**To do**
Copy each line below that contains "computer".

**Input**
BEGIN

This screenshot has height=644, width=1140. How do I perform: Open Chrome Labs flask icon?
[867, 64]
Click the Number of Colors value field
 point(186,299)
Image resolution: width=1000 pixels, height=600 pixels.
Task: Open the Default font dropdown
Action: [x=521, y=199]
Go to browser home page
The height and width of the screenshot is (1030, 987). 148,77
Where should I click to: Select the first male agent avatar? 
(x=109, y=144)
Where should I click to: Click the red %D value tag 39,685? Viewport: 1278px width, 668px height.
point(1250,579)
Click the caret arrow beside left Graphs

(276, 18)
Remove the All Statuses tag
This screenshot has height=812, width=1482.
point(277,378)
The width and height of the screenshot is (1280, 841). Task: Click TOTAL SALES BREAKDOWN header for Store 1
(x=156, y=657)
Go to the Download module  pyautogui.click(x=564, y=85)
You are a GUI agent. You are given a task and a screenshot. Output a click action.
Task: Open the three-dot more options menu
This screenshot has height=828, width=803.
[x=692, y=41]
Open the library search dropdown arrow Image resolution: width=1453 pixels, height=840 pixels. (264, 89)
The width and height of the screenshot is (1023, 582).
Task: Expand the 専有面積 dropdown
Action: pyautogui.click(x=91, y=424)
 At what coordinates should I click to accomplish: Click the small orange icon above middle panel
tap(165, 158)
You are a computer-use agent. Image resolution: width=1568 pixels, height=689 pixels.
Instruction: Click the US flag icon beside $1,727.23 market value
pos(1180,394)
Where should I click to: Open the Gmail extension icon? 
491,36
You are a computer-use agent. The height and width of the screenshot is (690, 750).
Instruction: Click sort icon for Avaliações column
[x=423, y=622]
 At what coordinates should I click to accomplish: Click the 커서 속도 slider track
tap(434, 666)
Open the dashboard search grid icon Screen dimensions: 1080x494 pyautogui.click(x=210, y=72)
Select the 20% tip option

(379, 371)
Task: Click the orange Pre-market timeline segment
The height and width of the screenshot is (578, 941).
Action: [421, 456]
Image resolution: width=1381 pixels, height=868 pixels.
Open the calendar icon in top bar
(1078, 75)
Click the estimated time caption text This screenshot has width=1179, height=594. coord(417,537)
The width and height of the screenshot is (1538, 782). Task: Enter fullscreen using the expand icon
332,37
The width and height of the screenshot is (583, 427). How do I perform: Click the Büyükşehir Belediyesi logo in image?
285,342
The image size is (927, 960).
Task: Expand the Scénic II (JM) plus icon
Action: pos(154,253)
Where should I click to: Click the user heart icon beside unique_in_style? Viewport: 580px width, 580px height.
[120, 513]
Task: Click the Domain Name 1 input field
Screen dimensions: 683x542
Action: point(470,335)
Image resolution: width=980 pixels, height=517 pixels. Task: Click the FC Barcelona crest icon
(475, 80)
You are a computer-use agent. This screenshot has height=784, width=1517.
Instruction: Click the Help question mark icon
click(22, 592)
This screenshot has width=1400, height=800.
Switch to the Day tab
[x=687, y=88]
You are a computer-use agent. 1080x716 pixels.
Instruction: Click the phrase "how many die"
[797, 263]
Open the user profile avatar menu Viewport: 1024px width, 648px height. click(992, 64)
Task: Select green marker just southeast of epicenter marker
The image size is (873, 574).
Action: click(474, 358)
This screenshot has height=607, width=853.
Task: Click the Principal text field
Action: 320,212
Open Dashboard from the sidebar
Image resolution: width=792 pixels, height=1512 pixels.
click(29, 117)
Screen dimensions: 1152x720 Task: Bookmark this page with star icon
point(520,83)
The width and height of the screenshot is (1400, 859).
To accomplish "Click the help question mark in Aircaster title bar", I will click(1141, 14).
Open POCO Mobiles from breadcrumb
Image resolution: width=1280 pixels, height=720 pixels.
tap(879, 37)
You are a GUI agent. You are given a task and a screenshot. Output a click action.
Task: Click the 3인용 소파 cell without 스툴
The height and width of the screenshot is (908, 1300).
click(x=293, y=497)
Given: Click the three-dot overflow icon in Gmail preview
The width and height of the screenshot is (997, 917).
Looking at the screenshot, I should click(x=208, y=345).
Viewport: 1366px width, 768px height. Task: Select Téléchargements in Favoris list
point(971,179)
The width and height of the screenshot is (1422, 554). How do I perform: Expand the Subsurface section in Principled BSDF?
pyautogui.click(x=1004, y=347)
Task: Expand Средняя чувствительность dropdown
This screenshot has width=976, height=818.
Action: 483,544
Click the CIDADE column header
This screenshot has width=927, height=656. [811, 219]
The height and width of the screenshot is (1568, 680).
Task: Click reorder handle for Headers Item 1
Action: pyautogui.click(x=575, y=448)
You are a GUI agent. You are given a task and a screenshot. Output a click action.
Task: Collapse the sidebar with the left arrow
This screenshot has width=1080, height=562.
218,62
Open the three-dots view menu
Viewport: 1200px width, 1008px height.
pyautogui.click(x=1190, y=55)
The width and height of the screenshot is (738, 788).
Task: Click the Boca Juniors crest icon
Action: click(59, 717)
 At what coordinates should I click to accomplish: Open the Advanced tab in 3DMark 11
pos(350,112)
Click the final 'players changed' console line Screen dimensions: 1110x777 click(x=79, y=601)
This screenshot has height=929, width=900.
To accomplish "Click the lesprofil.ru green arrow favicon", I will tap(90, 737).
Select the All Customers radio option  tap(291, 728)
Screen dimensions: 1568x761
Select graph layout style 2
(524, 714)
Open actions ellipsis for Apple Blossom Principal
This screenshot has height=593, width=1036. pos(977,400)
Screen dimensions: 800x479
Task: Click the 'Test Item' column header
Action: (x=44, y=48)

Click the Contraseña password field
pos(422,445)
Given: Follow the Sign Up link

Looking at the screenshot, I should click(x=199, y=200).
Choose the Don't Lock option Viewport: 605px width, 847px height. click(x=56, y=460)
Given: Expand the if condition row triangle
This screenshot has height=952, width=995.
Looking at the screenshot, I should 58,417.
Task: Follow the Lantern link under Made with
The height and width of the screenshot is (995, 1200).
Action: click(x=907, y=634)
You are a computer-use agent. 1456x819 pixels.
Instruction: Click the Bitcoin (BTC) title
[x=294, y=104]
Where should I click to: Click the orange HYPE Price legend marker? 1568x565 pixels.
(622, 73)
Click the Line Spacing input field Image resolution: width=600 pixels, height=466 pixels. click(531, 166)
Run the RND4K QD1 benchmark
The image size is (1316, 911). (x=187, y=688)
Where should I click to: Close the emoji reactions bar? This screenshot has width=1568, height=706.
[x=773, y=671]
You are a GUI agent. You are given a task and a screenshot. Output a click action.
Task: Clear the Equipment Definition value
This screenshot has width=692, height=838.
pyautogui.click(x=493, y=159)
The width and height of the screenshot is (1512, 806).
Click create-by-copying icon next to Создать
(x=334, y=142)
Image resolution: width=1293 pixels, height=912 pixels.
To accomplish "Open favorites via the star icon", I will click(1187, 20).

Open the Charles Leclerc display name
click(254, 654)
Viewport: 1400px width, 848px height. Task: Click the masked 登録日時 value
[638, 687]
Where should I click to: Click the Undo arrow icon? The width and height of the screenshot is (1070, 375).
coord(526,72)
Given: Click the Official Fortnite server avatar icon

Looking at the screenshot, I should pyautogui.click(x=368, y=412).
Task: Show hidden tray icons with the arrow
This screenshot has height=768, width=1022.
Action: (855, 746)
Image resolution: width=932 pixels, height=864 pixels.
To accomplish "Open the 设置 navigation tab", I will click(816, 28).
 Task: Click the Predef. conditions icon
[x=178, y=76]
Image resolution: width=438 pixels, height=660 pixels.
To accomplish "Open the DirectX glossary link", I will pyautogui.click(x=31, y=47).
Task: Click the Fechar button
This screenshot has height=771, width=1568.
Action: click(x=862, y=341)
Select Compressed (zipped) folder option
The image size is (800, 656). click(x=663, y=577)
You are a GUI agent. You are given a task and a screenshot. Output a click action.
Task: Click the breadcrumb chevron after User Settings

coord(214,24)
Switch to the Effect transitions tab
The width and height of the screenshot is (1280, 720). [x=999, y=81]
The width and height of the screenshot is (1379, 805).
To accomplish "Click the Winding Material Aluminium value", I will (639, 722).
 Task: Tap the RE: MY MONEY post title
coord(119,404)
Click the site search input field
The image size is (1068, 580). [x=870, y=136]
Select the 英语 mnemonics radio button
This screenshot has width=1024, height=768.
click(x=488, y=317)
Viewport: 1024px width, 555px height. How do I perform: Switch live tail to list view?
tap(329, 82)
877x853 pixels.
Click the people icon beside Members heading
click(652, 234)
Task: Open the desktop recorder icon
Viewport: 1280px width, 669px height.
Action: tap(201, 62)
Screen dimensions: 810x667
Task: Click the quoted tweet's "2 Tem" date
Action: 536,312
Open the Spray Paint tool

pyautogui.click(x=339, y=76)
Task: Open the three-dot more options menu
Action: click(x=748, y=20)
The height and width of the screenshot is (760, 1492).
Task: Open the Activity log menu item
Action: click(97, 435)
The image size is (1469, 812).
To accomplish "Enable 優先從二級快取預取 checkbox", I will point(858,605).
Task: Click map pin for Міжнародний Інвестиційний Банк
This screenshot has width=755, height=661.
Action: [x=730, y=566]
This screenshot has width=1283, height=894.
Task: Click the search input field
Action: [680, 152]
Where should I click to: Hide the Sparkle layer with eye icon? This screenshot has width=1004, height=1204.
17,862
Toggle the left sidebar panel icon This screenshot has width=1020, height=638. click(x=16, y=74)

END

**Response area**
You are a computer-use agent. Image resolution: width=1568 pixels, height=689 pixels.
You are a computer-use agent. The height and width of the screenshot is (690, 750).
You are a computer-use agent. This screenshot has height=784, width=1517.
You are a computer-use agent. 1080x716 pixels.
You are a computer-use agent. 1456x819 pixels.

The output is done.